Building on the promising results of this study, several avenues for future research are recommended to further enhance the practical value and sustainability impact of the proposed BPNN-PSO framework. First, extending the current single-objective optimization to a multi-objective or multi-criteria approach would enable simultaneous optimization of product quality, energy efficiency, material usage, and production costs, providing a more comprehensive trade-off analysis for sustainable manufacturing. In response to the reviewers’ suggestions, we also plan to develop a multi-objective optimization version that simultaneously balances production cost, product quality, and environmental metrics, further enhancing the framework’s practical relevance and novelty.

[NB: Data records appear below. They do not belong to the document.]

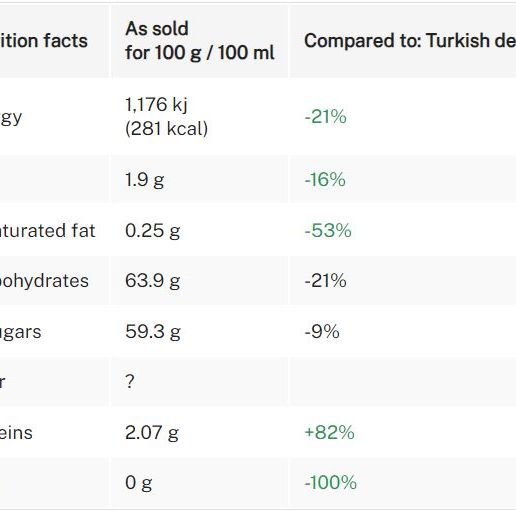Click the -9% sugars comparison value
This screenshot has height=516, width=516.
click(322, 331)
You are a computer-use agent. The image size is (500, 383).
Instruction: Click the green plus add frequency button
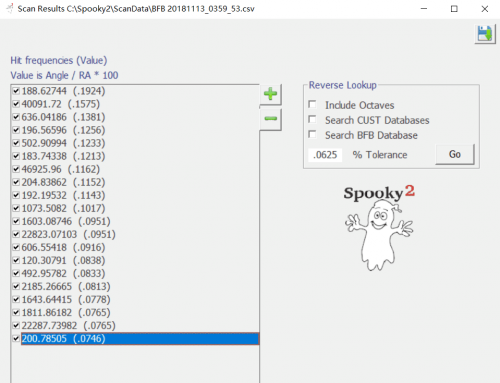(270, 94)
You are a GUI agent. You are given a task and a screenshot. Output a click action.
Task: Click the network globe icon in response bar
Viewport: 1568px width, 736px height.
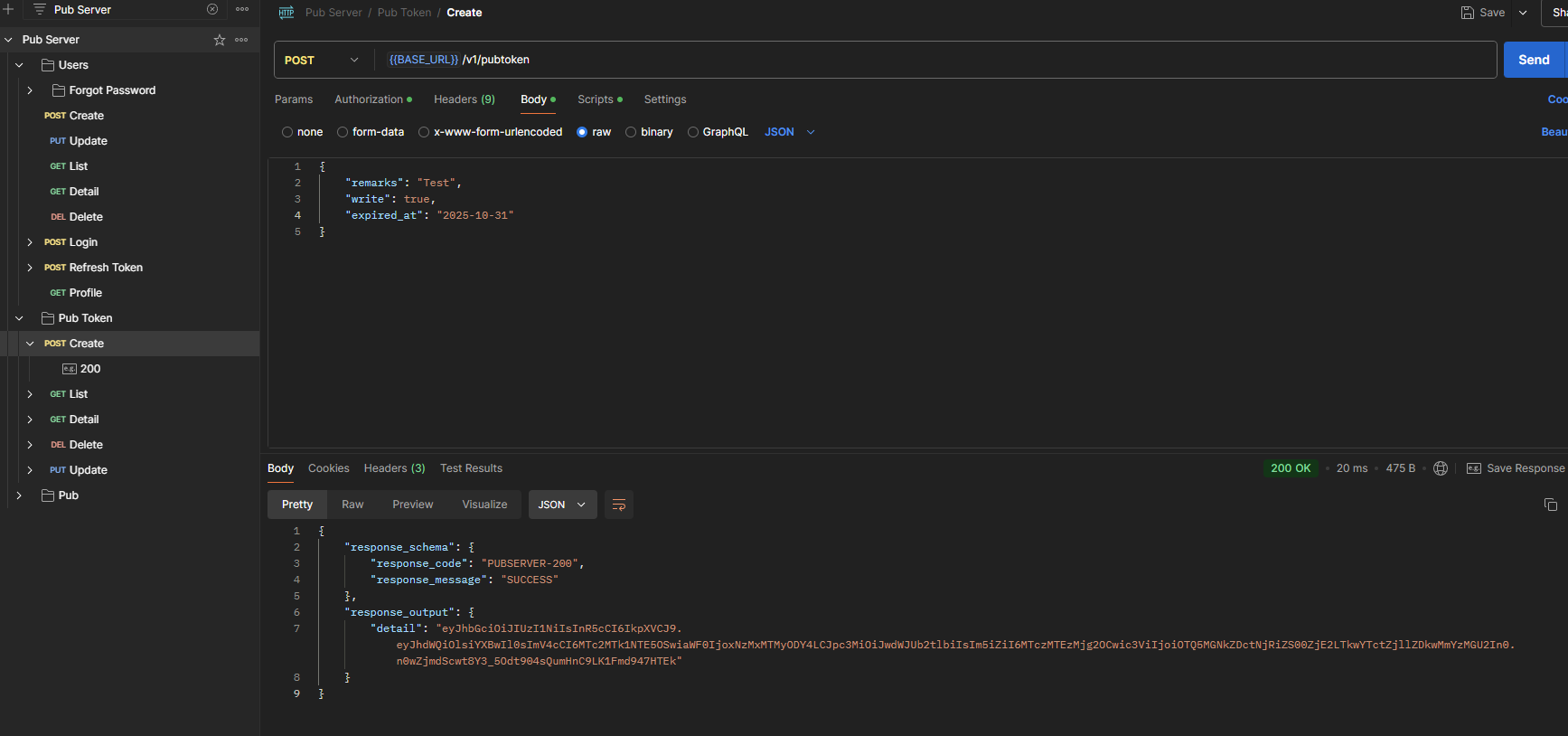[1441, 468]
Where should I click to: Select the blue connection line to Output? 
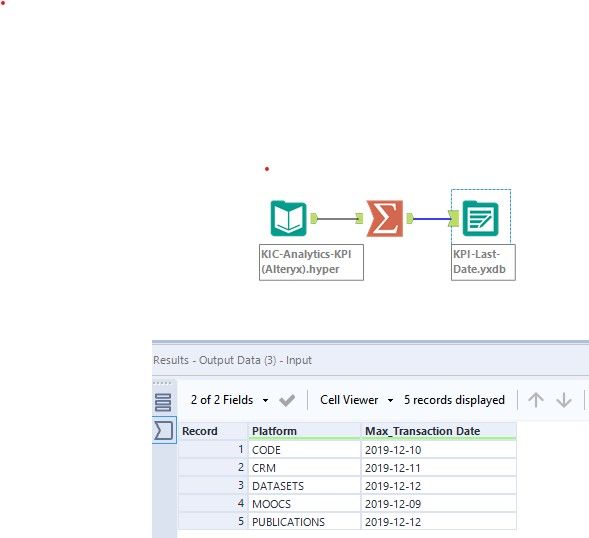point(431,219)
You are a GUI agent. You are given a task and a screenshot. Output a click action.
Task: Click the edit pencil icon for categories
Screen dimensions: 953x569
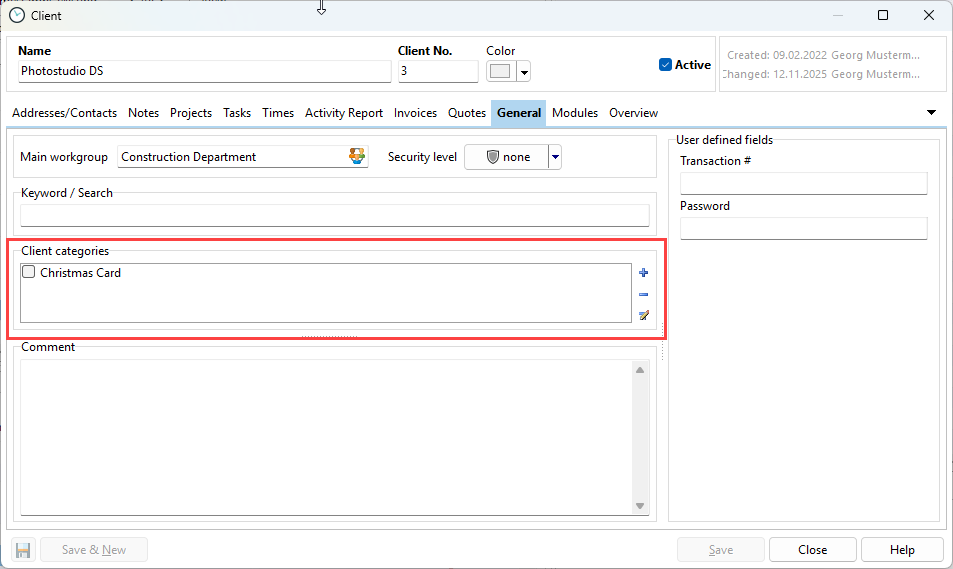(643, 315)
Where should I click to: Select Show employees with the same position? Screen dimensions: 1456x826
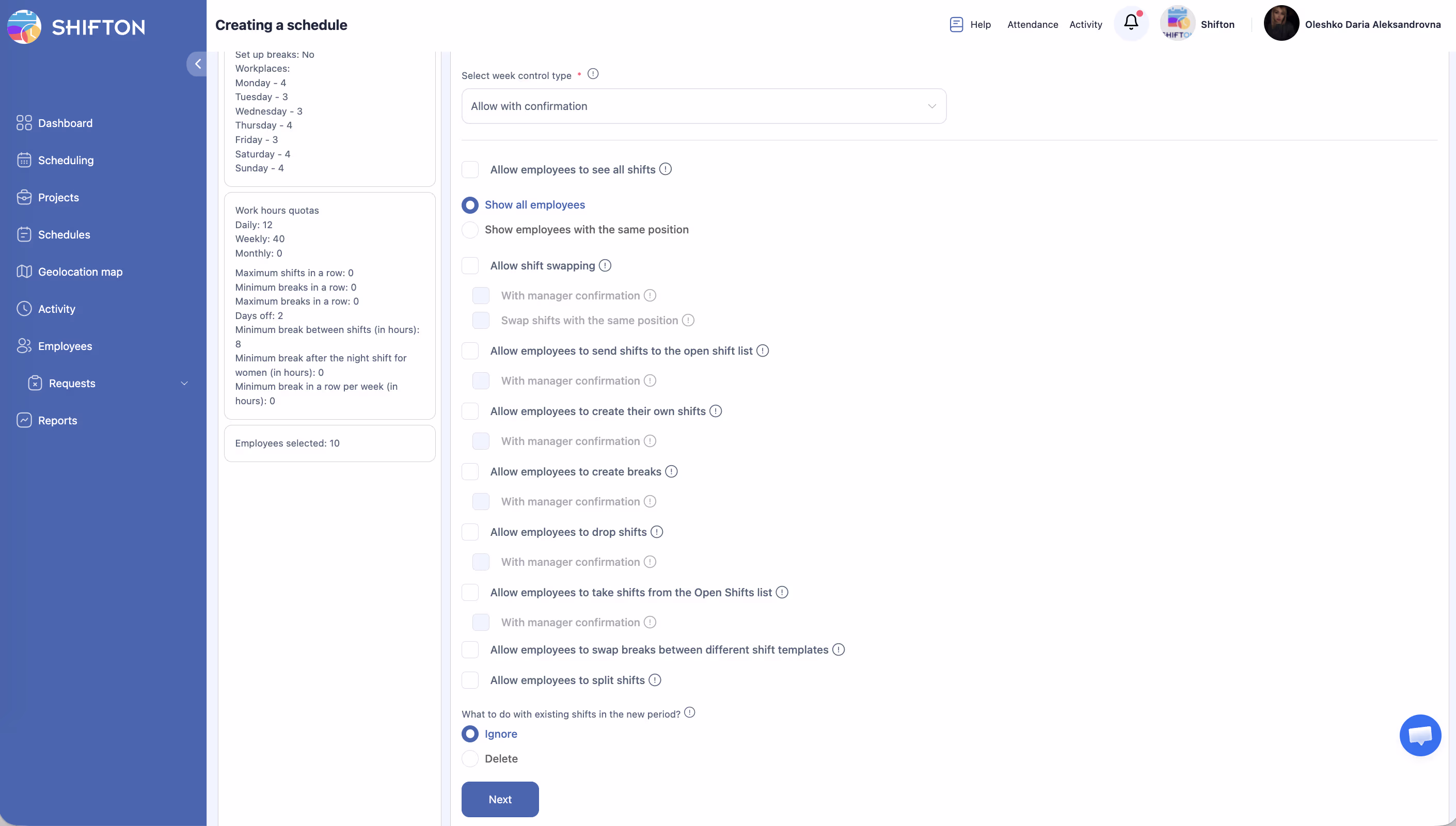(x=470, y=230)
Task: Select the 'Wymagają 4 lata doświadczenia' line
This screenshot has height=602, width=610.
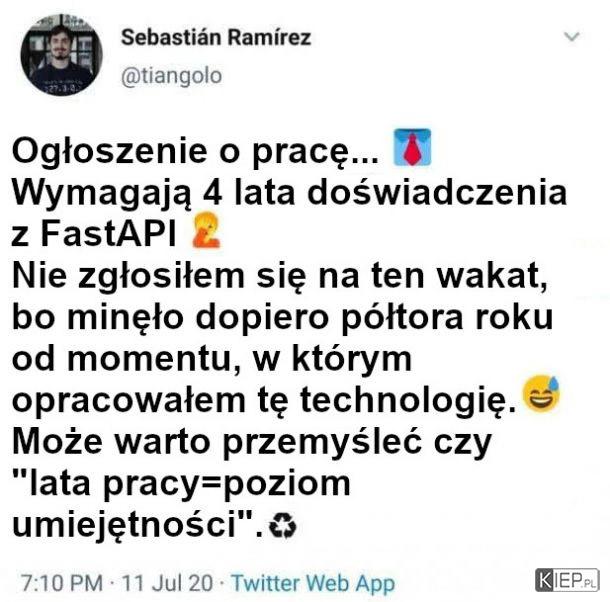Action: coord(289,194)
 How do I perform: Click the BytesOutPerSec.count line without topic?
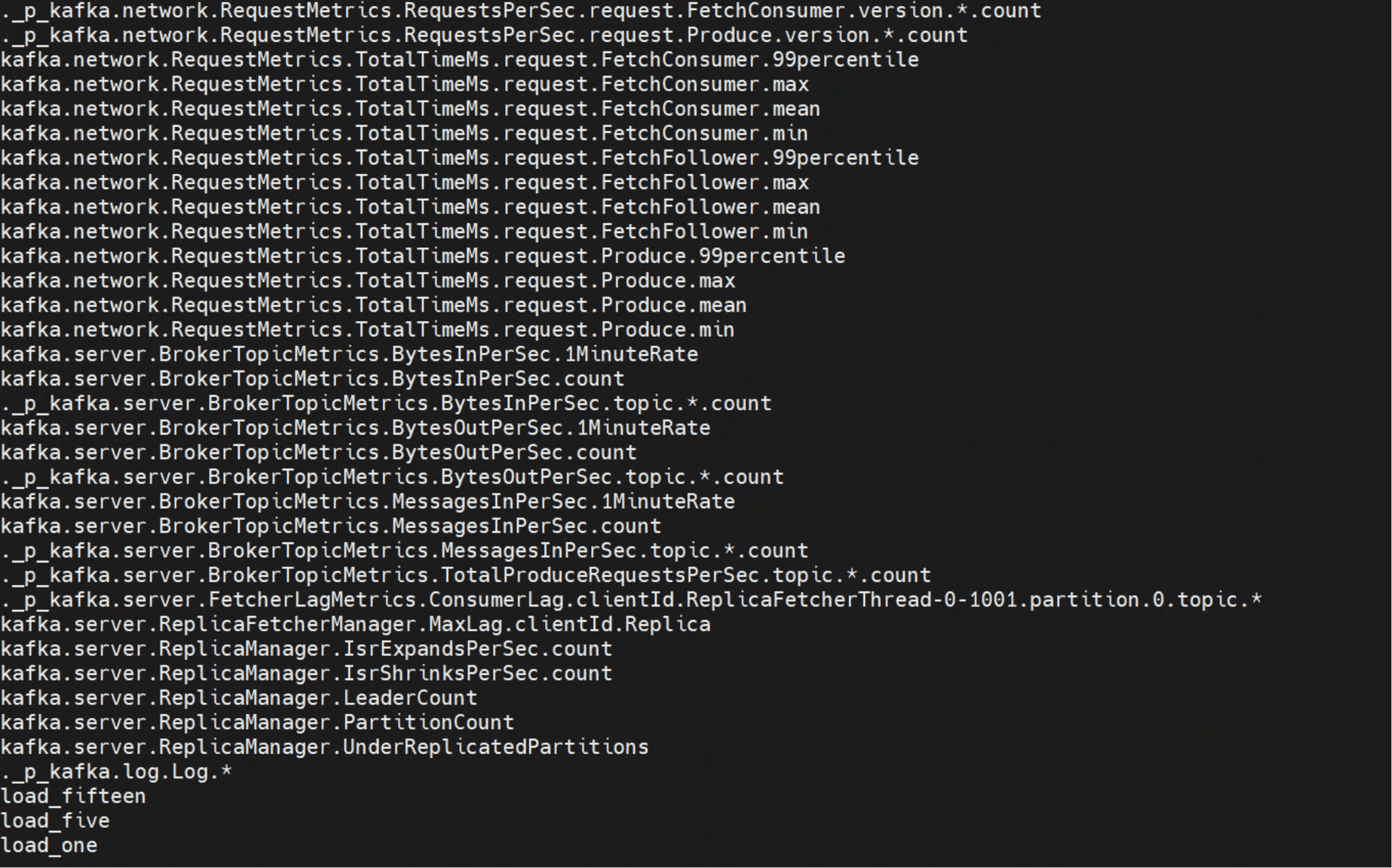(x=319, y=453)
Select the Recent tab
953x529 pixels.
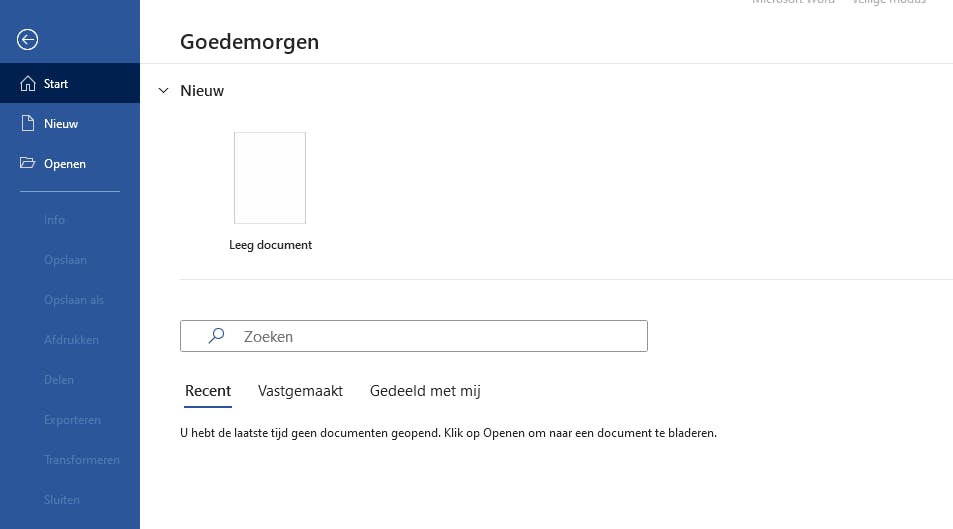pyautogui.click(x=208, y=391)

Second, stronger comparative benchmarking could further demonstrate the value of the proposed method. We plan to conduct additional experiments comparing our BPNN-PSO framework with other advanced algorithms (e.g., genetic algorithms, NSGA-II) on the same dataset to highlight differences in prediction accuracy, optimization speed, and sustainability impact.
Third, integrating real-time adaptive control through advanced process monitoring or digital twin technologies could allow the framework to dynamically adjust process parameters based on live sensor feedback, improving robustness under varying production conditions. Additionally, future studies could investigate the application of the proposed system to more complex part geometries and multi-cavity molds, which present additional challenges for consistent quality and resource efficiency.
Exploring more advanced or hybrid metaheuristic algorithms—such as combining PSO with genetic algorithms, differential evolution, or other nature-inspired methods—could also yield better convergence speed and solution quality for complex, high-dimensional parameter spaces. Incorporating lifecycle assessment (LCA) metrics into the optimization process would further strengthen the alignment with circular economy principles by quantifying environmental impacts across the entire product lifecycle.
Finally, developing approaches that enable model transferability, such as transfer learning or federated learning across multiple SMEs, could enhance the scalability and practical deployment of this system in diverse production settings. These directions would collectively contribute to more intelligent, adaptive, and sustainable injection molding practices in line with Industry 5.0 aspirations.